◆ RECORD EXCERPTS:

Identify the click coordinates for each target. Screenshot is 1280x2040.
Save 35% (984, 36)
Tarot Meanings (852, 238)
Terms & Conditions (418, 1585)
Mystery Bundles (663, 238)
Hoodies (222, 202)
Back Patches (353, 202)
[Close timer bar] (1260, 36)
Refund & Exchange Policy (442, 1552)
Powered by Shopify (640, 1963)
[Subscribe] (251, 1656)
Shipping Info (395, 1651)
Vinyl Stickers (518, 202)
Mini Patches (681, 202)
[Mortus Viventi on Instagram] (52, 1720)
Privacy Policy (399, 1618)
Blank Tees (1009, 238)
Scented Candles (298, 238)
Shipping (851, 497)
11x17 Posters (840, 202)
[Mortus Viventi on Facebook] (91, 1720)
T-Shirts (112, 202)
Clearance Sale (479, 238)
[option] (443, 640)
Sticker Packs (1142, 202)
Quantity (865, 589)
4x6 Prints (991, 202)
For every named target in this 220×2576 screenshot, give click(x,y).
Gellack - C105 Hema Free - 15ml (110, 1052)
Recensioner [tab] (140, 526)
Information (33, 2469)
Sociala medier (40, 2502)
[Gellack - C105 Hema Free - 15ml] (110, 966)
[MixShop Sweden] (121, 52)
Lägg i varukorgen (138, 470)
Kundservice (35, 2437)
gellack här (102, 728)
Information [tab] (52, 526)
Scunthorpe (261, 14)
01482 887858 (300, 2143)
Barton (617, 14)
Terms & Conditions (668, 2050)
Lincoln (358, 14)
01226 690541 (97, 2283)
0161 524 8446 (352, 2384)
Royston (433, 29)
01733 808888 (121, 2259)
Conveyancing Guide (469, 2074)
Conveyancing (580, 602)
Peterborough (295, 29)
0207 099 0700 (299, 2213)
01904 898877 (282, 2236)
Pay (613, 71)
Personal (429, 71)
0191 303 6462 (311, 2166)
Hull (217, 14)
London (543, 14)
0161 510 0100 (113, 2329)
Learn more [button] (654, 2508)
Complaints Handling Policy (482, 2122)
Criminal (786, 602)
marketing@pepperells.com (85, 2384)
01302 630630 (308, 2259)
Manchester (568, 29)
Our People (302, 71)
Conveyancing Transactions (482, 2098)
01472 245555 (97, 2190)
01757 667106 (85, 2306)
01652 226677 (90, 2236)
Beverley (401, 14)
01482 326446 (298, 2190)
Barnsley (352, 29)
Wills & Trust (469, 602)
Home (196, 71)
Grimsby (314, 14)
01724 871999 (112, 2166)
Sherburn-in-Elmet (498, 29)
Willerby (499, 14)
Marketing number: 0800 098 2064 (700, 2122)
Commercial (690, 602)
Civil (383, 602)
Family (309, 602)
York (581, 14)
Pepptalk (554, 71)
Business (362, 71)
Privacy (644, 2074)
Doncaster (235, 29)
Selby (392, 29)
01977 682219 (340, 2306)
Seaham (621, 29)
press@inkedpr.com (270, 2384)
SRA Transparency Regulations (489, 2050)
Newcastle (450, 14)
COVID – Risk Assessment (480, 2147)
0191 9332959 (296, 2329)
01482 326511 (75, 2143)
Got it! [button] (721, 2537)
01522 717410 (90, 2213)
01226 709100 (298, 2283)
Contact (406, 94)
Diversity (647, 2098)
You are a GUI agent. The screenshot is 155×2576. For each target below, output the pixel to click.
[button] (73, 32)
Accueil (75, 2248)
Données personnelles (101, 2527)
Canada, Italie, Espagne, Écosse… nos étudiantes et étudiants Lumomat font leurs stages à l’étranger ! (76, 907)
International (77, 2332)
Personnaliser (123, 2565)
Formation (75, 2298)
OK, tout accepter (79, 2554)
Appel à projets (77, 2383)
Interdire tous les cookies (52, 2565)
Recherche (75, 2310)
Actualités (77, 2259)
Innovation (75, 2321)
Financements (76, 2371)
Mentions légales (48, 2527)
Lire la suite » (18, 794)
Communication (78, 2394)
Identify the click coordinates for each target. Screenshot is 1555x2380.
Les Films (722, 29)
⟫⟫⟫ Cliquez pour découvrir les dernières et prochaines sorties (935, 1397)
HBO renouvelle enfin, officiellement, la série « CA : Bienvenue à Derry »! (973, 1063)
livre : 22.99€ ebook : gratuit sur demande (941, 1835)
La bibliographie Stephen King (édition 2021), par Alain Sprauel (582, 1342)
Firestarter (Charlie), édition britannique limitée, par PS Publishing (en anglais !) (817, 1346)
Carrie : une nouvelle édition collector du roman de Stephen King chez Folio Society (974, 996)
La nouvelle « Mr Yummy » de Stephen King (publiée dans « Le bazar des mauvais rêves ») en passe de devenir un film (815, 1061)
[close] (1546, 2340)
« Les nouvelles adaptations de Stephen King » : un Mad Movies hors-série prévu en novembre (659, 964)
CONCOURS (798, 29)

◆ EXERCISE PROMPT: Transcribe the lines from the first line of the records through the line that contains "Vinyl Stickers (518, 202)", both included, and add nothing else.

◆ EXERCISE SOLUTION:
Identify the click coordinates for each target. Screenshot is 1280x2040.
Save 35% (984, 36)
Tarot Meanings (852, 238)
Terms & Conditions (418, 1585)
Mystery Bundles (663, 238)
Hoodies (222, 202)
Back Patches (353, 202)
[Close timer bar] (1260, 36)
Refund & Exchange Policy (442, 1552)
Powered by Shopify (640, 1963)
[Subscribe] (251, 1656)
Shipping Info (395, 1651)
Vinyl Stickers (518, 202)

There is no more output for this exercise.